Aim of the task: Write out the entries below in full, exactly as given.

Material supplied:

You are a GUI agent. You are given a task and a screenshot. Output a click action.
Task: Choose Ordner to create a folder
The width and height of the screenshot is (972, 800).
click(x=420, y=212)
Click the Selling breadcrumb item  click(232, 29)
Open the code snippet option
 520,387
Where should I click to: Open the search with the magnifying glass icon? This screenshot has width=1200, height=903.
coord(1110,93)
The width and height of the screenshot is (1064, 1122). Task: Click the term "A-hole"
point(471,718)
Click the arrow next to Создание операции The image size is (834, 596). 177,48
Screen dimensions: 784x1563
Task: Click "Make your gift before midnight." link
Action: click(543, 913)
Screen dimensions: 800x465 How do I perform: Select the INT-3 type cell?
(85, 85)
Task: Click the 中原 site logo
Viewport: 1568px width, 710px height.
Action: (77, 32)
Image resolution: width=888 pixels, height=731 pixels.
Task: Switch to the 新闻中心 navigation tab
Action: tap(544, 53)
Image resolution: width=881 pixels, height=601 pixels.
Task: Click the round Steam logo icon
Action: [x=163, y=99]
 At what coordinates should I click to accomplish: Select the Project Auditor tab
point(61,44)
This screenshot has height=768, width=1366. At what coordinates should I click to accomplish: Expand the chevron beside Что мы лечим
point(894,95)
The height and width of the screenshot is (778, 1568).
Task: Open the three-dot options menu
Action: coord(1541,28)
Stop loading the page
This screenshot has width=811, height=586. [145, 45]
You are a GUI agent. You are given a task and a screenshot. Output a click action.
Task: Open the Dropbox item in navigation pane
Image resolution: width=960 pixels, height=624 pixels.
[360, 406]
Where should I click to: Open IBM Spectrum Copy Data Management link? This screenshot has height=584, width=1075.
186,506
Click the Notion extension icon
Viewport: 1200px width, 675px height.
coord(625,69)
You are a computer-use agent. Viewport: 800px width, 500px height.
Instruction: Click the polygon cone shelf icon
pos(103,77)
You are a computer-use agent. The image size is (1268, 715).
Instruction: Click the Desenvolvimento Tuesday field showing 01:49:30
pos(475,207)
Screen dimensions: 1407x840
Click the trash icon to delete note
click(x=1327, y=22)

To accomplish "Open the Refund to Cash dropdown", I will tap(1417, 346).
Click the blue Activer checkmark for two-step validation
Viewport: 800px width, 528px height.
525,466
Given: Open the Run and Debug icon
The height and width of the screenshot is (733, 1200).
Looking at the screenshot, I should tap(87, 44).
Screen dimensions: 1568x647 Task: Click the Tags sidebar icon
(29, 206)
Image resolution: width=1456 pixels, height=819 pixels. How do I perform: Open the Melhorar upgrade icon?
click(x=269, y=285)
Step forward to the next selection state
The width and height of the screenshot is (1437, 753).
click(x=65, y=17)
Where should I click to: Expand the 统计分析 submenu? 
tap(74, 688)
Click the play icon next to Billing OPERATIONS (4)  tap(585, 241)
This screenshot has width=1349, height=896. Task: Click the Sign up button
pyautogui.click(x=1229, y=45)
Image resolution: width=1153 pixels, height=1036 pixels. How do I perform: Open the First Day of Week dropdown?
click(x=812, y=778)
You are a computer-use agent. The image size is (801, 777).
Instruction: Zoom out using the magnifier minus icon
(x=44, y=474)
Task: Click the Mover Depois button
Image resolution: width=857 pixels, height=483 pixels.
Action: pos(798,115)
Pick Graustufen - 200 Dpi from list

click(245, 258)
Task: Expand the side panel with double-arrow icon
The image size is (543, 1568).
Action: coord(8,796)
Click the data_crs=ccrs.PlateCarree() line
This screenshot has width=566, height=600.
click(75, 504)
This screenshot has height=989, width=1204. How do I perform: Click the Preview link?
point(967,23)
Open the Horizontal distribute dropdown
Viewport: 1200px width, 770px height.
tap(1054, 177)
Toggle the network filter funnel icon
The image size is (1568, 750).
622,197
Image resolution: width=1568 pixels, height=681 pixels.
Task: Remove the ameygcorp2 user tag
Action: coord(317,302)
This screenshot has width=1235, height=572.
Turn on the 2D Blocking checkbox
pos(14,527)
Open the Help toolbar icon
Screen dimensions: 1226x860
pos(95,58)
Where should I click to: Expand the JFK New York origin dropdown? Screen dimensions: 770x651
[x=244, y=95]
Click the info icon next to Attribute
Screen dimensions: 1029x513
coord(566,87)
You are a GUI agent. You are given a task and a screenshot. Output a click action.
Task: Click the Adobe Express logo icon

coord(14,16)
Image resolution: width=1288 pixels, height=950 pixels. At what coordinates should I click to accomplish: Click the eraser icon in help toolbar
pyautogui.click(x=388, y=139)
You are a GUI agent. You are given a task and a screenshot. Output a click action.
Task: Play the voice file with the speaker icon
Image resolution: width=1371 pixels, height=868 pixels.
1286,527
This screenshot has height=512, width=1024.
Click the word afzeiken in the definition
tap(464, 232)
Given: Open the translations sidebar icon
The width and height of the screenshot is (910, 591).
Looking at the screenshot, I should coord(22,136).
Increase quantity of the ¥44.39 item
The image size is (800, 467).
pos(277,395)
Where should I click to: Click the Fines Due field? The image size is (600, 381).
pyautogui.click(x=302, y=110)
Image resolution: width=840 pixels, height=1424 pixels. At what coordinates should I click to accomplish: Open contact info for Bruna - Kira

Exercise response:
You are a GUI agent. You are given a task and a screenshot. Output a click action.
Task: Choose Ordner to create a folder
The width and height of the screenshot is (972, 800).
click(x=420, y=212)
Click the Selling breadcrumb item  click(232, 29)
Open the code snippet option
 520,387
Where should I click to: Open the search with the magnifying glass icon? This screenshot has width=1200, height=903.
coord(1110,93)
The width and height of the screenshot is (1064, 1122). Task: Click the term "A-hole"
point(471,718)
Click the arrow next to Создание операции The image size is (834, 596). 177,48
Screen dimensions: 784x1563
Task: Click "Make your gift before midnight." link
Action: click(543, 913)
Screen dimensions: 800x465 How do I perform: Select the INT-3 type cell?
(85, 85)
Task: Click the 中原 site logo
Viewport: 1568px width, 710px height.
Action: (77, 32)
Image resolution: width=888 pixels, height=731 pixels.
Task: Switch to the 新闻中心 navigation tab
Action: tap(544, 53)
Image resolution: width=881 pixels, height=601 pixels.
Task: Click the round Steam logo icon
Action: [x=163, y=99]
 At what coordinates should I click to accomplish: Select the Project Auditor tab
point(61,44)
This screenshot has height=768, width=1366. At what coordinates should I click to accomplish: Expand the chevron beside Что мы лечим
point(894,95)
The height and width of the screenshot is (778, 1568).
Task: Open the three-dot options menu
Action: coord(1541,28)
Stop loading the page
This screenshot has width=811, height=586. [145, 45]
You are a GUI agent. You are given a task and a screenshot. Output a click action.
Task: Open the Dropbox item in navigation pane
Image resolution: width=960 pixels, height=624 pixels.
[360, 406]
Where should I click to: Open IBM Spectrum Copy Data Management link? This screenshot has height=584, width=1075.
186,506
Click the Notion extension icon
Viewport: 1200px width, 675px height.
coord(625,69)
You are a computer-use agent. Viewport: 800px width, 500px height.
Instruction: Click the polygon cone shelf icon
pos(103,77)
You are a computer-use agent. The image size is (1268, 715).
Instruction: Click the Desenvolvimento Tuesday field showing 01:49:30
pos(475,207)
Screen dimensions: 1407x840
Click the trash icon to delete note
click(x=1327, y=22)

To accomplish "Open the Refund to Cash dropdown", I will tap(1417, 346).
Click the blue Activer checkmark for two-step validation
Viewport: 800px width, 528px height.
525,466
Given: Open the Run and Debug icon
The height and width of the screenshot is (733, 1200).
Looking at the screenshot, I should tap(87, 44).
Screen dimensions: 1568x647 Task: Click the Tags sidebar icon
(29, 206)
Image resolution: width=1456 pixels, height=819 pixels. How do I perform: Open the Melhorar upgrade icon?
click(x=269, y=285)
Step forward to the next selection state
The width and height of the screenshot is (1437, 753).
click(x=65, y=17)
Where should I click to: Expand the 统计分析 submenu? 
tap(74, 688)
Click the play icon next to Billing OPERATIONS (4)  tap(585, 241)
This screenshot has width=1349, height=896. Task: Click the Sign up button
pyautogui.click(x=1229, y=45)
Image resolution: width=1153 pixels, height=1036 pixels. How do I perform: Open the First Day of Week dropdown?
click(x=812, y=778)
You are a computer-use agent. The image size is (801, 777).
Instruction: Zoom out using the magnifier minus icon
(x=44, y=474)
Task: Click the Mover Depois button
Image resolution: width=857 pixels, height=483 pixels.
Action: pos(798,115)
Pick Graustufen - 200 Dpi from list

click(245, 258)
Task: Expand the side panel with double-arrow icon
The image size is (543, 1568).
Action: coord(8,796)
Click the data_crs=ccrs.PlateCarree() line
This screenshot has width=566, height=600.
click(75, 504)
This screenshot has height=989, width=1204. How do I perform: Click the Preview link?
point(967,23)
Open the Horizontal distribute dropdown
Viewport: 1200px width, 770px height.
tap(1054, 177)
Toggle the network filter funnel icon
The image size is (1568, 750).
622,197
Image resolution: width=1568 pixels, height=681 pixels.
Task: Remove the ameygcorp2 user tag
Action: coord(317,302)
This screenshot has width=1235, height=572.
Turn on the 2D Blocking checkbox
pos(14,527)
Open the Help toolbar icon
Screen dimensions: 1226x860
pos(95,58)
Where should I click to: Expand the JFK New York origin dropdown? Screen dimensions: 770x651
[x=244, y=95]
Click the info icon next to Attribute
Screen dimensions: 1029x513
coord(566,87)
You are a GUI agent. You are given a task and a screenshot. Output a click action.
Task: Click the Adobe Express logo icon

coord(14,16)
Image resolution: width=1288 pixels, height=950 pixels. At what coordinates should I click to accomplish: Click the eraser icon in help toolbar
pyautogui.click(x=388, y=139)
You are a GUI agent. You are given a task and a screenshot. Output a click action.
Task: Play the voice file with the speaker icon
Image resolution: width=1371 pixels, height=868 pixels.
1286,527
This screenshot has height=512, width=1024.
Click the word afzeiken in the definition
tap(464, 232)
Given: Open the translations sidebar icon
The width and height of the screenshot is (910, 591).
Looking at the screenshot, I should coord(22,136).
Increase quantity of the ¥44.39 item
The image size is (800, 467).
pos(277,395)
Where should I click to: Click the Fines Due field? The image size is (600, 381).
pyautogui.click(x=302, y=110)
Image resolution: width=840 pixels, height=1424 pixels. At what coordinates should I click to accomplish: Open contact info for Bruna - Kira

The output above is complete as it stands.